We now proceed with integration. Starting with \(t_{1}\), we see that if \(t_{1}\leqslant\alpha\), then this implies \(\alpha\in[t_{1},t_{0}]\). Hence, the corresponding terms are \(0\), and it remains to integrate \(t_{1}\) on \((\alpha,1]\), that is on \([\beta_{1},1]\).

Regarding \(t_{2}\), if \(t_{2}\leqslant\alpha<t_{1}\), this contradicts \(\alpha\notin[t_{2},t_{1}]\), hence it remains it remains to integrate \(t_{2}\) on \((\alpha,1]\), that is on \([\beta_{2},1]\).
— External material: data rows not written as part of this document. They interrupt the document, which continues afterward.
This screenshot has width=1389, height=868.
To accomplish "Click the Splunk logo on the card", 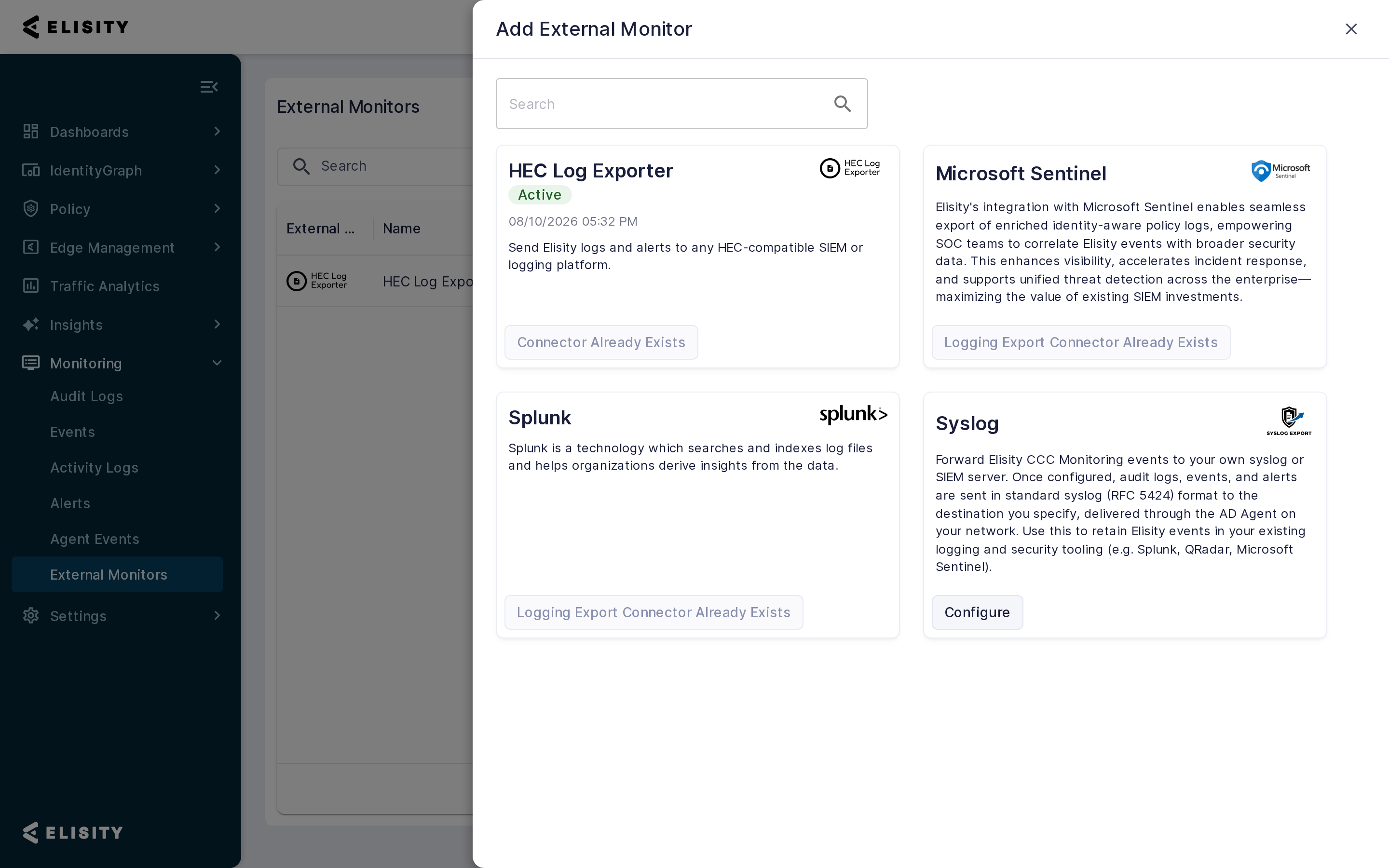I will pyautogui.click(x=854, y=415).
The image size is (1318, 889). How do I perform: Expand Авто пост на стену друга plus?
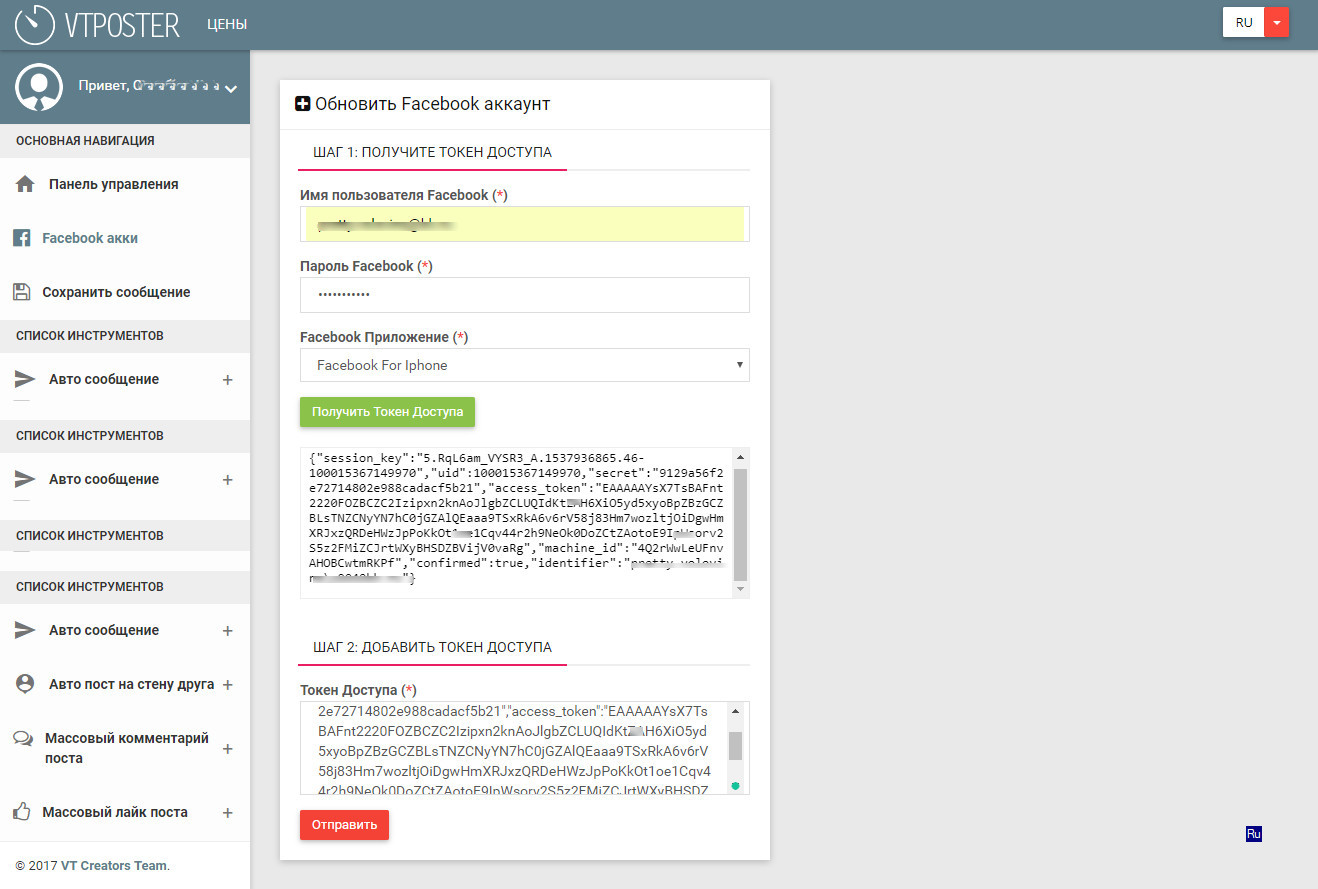227,685

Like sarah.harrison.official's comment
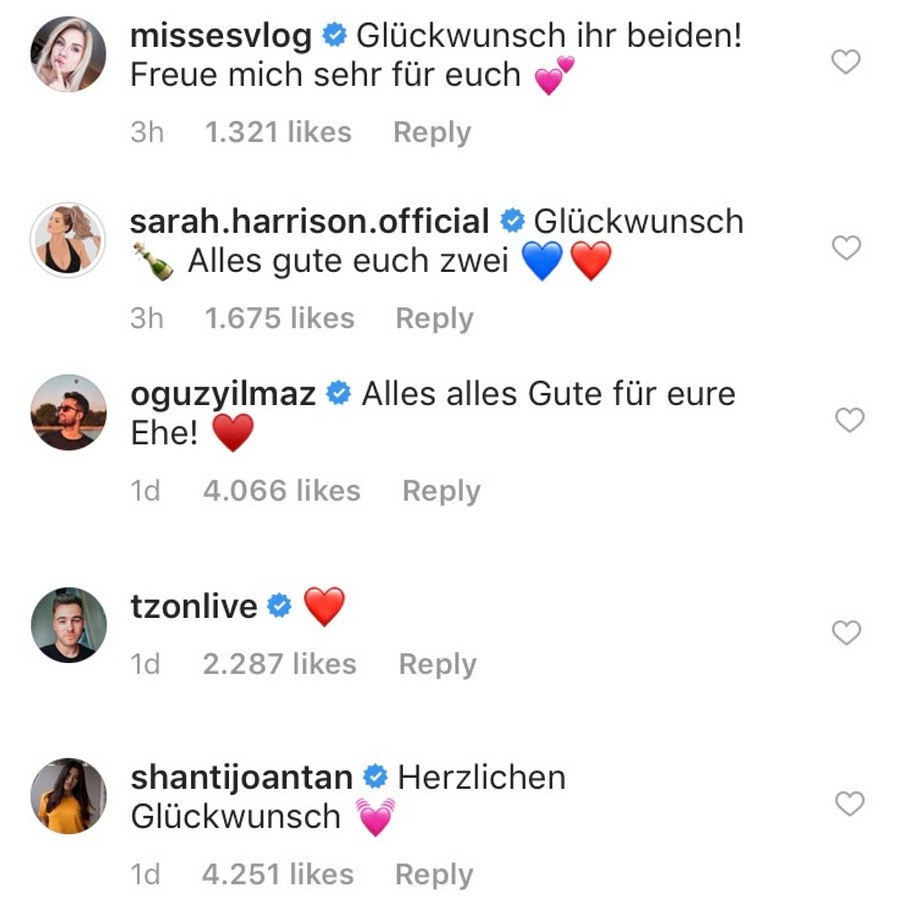pos(846,249)
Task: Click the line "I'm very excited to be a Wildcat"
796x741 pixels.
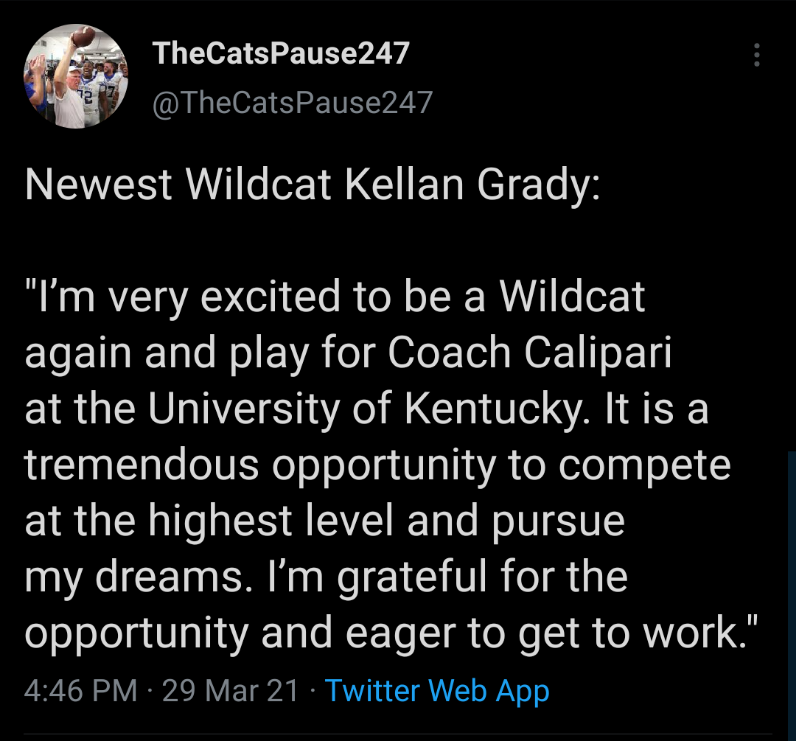Action: 335,298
Proceeding similarly, for all \(k\leqslant\overline{n}_{\alpha,\varepsilon}\) we obtain that

$$\mathbb{P}\Big{(}\sup_{u\in[\alpha,\beta]}U_{n}(u)-U(u)\leqslant\varepsilon\Big{)}=n!\int\limits_{\beta_{1}}^{1}\int\limits_{\beta_{2}}^{t_{1}}\dots\int\limits_{\beta_{\overline{n}_{\alpha,\varepsilon}}}^{t_{\overline{n}_{\alpha,\varepsilon}-1}}J_{n-\overline{n}_{\alpha,\varepsilon}}(t_{\overline{n}_{\alpha,\varepsilon}})dt_{\overline{n}_{\alpha,\varepsilon}}\dots dt_{1}.$$

In order to compute the multiple integral, similarly to [15], we make use of the following variant of the Taylor expansion

$$f(x)=f(a_{1})+\sum_{\ell=1}^{n-k-1}f^{(\ell)}(a_{\ell+1})\int\limits_{a_{1}}^{x}\int\limits_{a_{2}}^{t_{1}}\dots\int\limits_{a_{k}}^{t_{\ell-1}}dt_{1}\dots dt_{\ell}$$

$${}+\int\limits_{a_{1}}^{x}\int\limits_{a_{2}}^{t_{1}}\dots\int\limits_{a_{n-k}}^{t_{n-k-1}}f^{(n-k)}(t_{n-k})dt_{1}\dots dt_{n-k},$$

which, using the \(I_{k}\) notation, yields the following form

$$\int\limits_{a_{1}}^{x}\int\limits_{a_{2}}^{t_{1}}\dots\int\limits_{a_{n-k}}^{t_{n-k-1}}f^{(n-k)}(t_{n-k})dt_{1}\dots dt_{n-k}=f(x)-f(a_{1})-\sum_{\ell=1}^{n-k-1}f^{(\ell)}(a_{\ell+1})I_{\ell}(x;a_{1},\dots,a_{\ell}).$$

This is applied to the function \(f(x)=x^{n}\), \(k=n-\overline{n}_{\alpha,\varepsilon}\). Indeed, we then get \(f^{(n-k)}(x)=\frac{n!x^{k}}{k!}=\frac{n!x^{n-\overline{n}_{\alpha,\varepsilon}}}{(n-\overline{n}_{\alpha,\varepsilon})!}=n!J_{n-\overline{n}_{\alpha,\varepsilon}}(x)\). This in turns yields

$$\mathbb{P}\Big{(}\sup_{u\in[\alpha,\beta]}U_{n}(u)-U(u)\leqslant\varepsilon\Big{)}=1-\beta_{1}^{n}-\sum_{\ell=1}^{\overline{n}_{\alpha,\varepsilon}-1}\frac{n!}{(n-\ell)!}\beta_{\ell+1}^{n-\ell}I_{\ell}(1;\beta_{1},\dots\beta_{\ell})$$

$${}=1-\sum_{\ell=0}^{\overline{n}_{\alpha,\varepsilon}-1}\binom{n}{\ell}\beta_{\ell+1}^{n-\ell}\ell!I_{\ell}(1;\beta_{1},\dots\beta_{\ell}),$$

using the convention that \(I_{0}(x;\emptyset)=1\). This completes the proof regarding the left tail concentration.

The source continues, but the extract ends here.